> [What is being asked]
Exactly as given, write out the lines from the one containing "You are a computer-use agent. The image size is (753, 560)." through the end of the listing, with both ends included and nothing else.

> [Task data]
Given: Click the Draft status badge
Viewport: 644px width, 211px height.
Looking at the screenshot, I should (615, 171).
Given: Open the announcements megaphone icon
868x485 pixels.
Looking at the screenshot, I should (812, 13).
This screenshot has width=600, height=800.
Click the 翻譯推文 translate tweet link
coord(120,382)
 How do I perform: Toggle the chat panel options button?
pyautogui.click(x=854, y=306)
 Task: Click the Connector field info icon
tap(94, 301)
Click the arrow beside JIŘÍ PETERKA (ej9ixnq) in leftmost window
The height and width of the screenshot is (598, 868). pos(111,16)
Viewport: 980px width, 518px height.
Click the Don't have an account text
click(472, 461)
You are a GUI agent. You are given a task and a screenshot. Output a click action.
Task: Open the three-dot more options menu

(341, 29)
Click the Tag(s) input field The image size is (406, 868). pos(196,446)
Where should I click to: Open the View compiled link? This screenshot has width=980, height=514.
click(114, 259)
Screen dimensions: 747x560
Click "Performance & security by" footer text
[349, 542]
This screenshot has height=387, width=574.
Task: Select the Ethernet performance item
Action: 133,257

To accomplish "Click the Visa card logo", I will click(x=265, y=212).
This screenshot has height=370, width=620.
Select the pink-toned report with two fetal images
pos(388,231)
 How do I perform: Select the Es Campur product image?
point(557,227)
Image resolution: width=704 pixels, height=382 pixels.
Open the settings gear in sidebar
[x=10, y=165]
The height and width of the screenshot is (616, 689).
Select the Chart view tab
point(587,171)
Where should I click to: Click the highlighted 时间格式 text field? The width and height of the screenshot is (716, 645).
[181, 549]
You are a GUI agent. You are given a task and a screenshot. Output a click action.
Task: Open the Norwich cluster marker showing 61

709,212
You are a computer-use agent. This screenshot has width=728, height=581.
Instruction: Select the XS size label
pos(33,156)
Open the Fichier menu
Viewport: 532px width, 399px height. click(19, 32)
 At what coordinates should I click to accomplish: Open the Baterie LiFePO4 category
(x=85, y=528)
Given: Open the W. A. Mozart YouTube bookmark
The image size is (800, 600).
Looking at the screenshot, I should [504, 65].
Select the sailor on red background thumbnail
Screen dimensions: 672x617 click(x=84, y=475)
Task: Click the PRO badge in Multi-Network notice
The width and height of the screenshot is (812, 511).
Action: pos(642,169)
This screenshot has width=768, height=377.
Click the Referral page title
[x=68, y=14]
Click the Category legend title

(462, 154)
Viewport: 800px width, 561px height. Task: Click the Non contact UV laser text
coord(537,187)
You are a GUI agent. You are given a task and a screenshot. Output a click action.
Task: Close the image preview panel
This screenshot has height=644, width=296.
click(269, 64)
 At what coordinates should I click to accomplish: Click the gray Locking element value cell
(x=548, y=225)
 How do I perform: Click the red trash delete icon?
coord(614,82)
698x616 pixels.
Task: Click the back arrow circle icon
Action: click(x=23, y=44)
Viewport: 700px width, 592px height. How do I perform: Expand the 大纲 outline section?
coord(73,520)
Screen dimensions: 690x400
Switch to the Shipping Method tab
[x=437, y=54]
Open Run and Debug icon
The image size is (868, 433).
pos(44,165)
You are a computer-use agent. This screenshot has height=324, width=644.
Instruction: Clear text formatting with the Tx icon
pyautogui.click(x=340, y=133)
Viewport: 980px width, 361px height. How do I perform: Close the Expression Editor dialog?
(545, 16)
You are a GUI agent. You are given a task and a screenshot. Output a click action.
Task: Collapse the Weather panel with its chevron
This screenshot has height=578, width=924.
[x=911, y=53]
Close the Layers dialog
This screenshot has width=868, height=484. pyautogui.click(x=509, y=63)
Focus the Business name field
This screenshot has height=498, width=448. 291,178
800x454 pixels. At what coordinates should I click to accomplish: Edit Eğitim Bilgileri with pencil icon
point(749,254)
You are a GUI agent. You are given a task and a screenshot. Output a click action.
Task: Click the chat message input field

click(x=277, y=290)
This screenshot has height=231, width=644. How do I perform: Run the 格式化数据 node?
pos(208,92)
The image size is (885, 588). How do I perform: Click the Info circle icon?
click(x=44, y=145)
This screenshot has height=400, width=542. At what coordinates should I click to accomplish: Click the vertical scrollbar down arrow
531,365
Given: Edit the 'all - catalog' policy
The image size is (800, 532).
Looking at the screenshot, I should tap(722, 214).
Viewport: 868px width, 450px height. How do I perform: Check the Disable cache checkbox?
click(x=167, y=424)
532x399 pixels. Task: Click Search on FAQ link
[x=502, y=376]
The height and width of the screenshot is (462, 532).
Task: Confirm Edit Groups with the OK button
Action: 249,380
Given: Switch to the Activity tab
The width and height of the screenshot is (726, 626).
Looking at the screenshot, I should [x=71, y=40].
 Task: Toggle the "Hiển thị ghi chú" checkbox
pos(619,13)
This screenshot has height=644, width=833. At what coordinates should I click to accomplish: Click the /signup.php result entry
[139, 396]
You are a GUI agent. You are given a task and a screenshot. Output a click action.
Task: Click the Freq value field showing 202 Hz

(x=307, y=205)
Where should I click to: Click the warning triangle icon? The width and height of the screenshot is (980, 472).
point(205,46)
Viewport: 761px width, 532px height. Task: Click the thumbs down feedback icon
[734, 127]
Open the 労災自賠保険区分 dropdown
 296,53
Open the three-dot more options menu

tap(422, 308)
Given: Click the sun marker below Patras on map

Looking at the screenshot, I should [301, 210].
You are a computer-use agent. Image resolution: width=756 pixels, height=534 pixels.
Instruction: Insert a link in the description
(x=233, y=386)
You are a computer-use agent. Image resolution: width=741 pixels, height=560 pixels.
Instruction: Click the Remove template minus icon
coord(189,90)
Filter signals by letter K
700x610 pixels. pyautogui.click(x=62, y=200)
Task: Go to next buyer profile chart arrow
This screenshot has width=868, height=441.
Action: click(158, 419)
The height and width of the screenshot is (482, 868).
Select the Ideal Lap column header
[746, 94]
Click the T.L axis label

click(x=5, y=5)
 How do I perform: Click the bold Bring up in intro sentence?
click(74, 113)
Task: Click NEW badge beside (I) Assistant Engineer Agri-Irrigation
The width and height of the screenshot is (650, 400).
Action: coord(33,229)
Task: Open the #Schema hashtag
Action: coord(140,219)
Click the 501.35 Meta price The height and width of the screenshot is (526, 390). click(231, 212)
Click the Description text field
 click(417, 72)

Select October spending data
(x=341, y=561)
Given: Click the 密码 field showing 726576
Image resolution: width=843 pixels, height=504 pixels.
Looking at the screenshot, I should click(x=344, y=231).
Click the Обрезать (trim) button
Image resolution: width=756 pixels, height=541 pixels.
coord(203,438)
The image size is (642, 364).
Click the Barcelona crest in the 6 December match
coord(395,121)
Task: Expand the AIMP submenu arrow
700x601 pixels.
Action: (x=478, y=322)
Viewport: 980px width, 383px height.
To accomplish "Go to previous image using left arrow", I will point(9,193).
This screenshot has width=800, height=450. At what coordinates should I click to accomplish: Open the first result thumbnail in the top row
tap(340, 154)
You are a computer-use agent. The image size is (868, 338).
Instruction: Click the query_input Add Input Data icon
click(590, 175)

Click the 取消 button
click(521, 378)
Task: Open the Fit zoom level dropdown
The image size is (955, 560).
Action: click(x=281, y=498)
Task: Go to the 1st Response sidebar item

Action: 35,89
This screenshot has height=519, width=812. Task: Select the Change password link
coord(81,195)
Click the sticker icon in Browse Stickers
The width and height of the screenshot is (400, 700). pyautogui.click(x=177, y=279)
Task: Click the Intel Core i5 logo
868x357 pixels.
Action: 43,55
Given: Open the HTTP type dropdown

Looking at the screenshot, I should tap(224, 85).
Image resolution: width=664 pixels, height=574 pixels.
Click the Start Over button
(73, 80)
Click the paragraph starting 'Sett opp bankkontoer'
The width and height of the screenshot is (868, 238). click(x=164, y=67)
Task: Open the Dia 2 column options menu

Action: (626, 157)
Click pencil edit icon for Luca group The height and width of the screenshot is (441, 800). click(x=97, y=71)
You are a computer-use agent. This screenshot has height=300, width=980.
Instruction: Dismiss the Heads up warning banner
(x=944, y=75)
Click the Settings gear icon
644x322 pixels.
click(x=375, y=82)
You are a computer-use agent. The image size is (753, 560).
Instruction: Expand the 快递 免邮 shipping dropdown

> [Answer space]
You are a computer-use agent. The image size is (753, 560).
Instruction: Expand the 快递 免邮 shipping dropdown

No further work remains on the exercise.